Dass zudem ausgerechnet der Nationaltrainer mal wieder einen auf Moralapostel macht, entbehrt nicht einer gewissen Komik. Jener Nationaltrainer, der schon mal sechs Monate wegen permanenten Geschwindigkeitsübertretungen seinen Lappen abgeben musste. Jener Nationaltrainer, der „seinen“ Spieler Kevin Großkreutz öffentlich und ohne Not abwatscht. Jenem Nationaltrainer, dem es offensichtlich nicht ganz so sehr gestunken hat, dass sein Spieler Marco Reus jahrelang ohne Führerschein durch die Lande gondelte und einen Strafbefehl von 500000 Euro berappen musste. Reus bekam einen leichten Tadel, Kruse und Großkreutz wurden an den medialen Pranger ausgeliefert. Hier wird ganz offensichtlich mit zweierlei Maß gemessen.

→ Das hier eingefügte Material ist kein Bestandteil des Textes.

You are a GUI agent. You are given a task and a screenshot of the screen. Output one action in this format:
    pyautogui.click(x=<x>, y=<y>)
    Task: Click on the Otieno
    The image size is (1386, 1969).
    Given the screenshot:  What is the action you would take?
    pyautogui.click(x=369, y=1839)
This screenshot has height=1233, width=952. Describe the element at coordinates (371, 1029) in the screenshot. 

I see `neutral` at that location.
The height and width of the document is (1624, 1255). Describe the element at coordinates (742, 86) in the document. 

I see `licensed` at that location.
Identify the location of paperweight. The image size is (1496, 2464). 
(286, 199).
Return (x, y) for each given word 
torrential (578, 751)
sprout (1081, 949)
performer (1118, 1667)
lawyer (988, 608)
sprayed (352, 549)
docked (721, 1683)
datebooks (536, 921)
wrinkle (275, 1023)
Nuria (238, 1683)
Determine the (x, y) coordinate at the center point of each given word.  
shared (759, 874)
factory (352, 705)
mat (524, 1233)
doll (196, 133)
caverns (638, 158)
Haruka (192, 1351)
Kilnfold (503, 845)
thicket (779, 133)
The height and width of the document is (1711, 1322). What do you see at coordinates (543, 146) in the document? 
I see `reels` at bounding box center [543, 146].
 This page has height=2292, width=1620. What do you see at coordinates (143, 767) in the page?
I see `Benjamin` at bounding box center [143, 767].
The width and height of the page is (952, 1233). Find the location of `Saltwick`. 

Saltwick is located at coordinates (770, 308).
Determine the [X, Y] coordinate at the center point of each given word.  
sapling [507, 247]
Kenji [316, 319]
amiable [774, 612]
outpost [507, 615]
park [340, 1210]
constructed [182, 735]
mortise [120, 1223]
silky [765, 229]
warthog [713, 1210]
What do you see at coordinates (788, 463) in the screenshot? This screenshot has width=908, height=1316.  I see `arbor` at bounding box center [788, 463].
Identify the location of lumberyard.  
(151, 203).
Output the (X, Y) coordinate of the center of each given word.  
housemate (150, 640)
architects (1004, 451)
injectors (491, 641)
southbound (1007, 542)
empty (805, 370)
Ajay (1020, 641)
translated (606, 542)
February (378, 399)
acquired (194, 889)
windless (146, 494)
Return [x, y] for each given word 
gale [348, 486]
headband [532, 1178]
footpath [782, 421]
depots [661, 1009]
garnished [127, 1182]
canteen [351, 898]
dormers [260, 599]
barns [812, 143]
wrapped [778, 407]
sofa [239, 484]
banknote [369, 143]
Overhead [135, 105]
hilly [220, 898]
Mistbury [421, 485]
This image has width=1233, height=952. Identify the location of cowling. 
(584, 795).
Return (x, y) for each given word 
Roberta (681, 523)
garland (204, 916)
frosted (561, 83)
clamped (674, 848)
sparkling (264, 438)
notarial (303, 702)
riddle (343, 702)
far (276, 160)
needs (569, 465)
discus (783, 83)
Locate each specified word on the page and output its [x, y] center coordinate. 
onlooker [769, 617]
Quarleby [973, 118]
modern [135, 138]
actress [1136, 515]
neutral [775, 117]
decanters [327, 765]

Löw entledigt sich elegant einer Personaldiskussion

Da darf man sich schon einmal die Frage stellen, wieso dem so ist. Die Antwort liegt auf der Hand. Sowohl Großkreutz als auch Kruse sind verzichtbar. Beide sind durchaus gute Spieler, die für eine Mannschaft wertvoll sein können und sich – wie Großkreutz bei der WM in Brasilien – ohne zu Murren an Position 20 im Kader einreihen, wenn das gewünscht ist. Beide haben aber nicht den Wert eines Thomas Müller, eines Marco Reus, eines Jerome Boateng. Daher fällt es Löw nicht schwer, Tatsachen zu schaffen. Im Gegenteil, er entledigt sich elegant und weit im Vorfeld der EM einer eventuell aufkommenden Personaldiskussion. Und ganz sicher wäre die Entscheidung anders ausgefallen, hätte Müller 75000 Euro in einem Taxi vergessen oder wäre ein Sexvideo von Boateng im Umlauf.

Sicher, Max Kruse hat sich ganz bestimmt nicht so clever angestellt, wie er es sonst in den Strafräumen der Bundesliga vermag. Und ja, Fußballstars stehen in der Öffentlichkeit, sind gläsern, haben eine gewisse Vorbildrolle, der sie gerecht werden sollten und für die sie fürstlich entlohnt werden. Doch jedem Menschen, ob Star oder nicht, steht eben auch ein gewisses Maß an Privatsphäre zu. Der Mensch Max Kruse und seine Persönlichkeitsrechte sollten in diesen Tagen absolut im Vordergrund stehen.